Require auto enrollment in 401(k) plans
Employers would be required to enroll employees automatically in their 401(k) plan at a rate of at least 3% but not more than 10% of a worker’s pre-tax earnings. Currently, it is optional for employees to participate in 401(k) plans, and it will be up to them to opt out actively if they don’t wish to participate. Businesses with 10 or fewer workers and new companies in business for less than three years are among those that would be excluded from the mandate. The changes will go into effect after Dec. 31, 2024.
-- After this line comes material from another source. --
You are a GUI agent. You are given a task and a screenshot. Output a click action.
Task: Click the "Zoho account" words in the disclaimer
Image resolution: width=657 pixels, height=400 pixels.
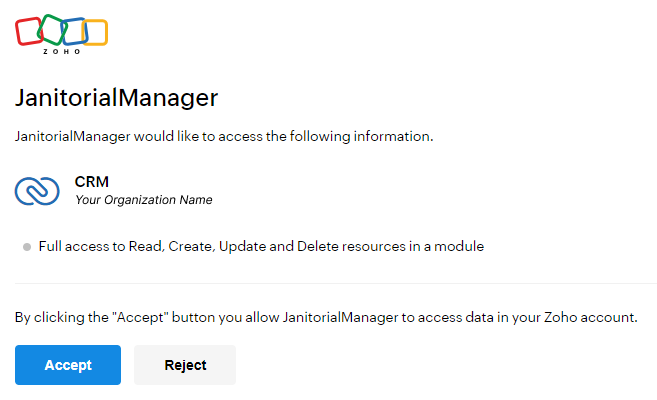coord(590,317)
Allow employer contributions for student loan payments
People saddled with student debt who have trouble saving for retirement now could get a major boost. One measure would allow employers to count an employee’s student loan payment toward their retirement match, which would increase retirement contributions for those employees. Right now, companies can only match employee contributions. The change would ensure employees are building retirement savings while also paying off their student loans. The provision is set to go into effect after Dec. 31, 2023.
Emergency withdrawals
Currently, if an employee tries to withdraw money from a 401(k) before age 59 1/2, they must pay taxes on the money and also pay a 10% early withdrawal penalty. Now, there’s a new exemption “for purposes of meeting unforeseeable or immediate financial needs relating to necessary personal or family emergency expenses,” allowing employees to make a penalty-free withdrawal of up to $1,000 a year for emergencies. There are some strings attached — the employee would still owe income tax on the withdrawal in the year it’s made, but they could get the tax refunded if they repay the withdrawal within three years. If the withdrawal is not repaid, the worker would be forced to wait until the three-year repayment period ends before being eligible to make another emergency withdrawal. The rule will go into effect after Dec. 31, 2023.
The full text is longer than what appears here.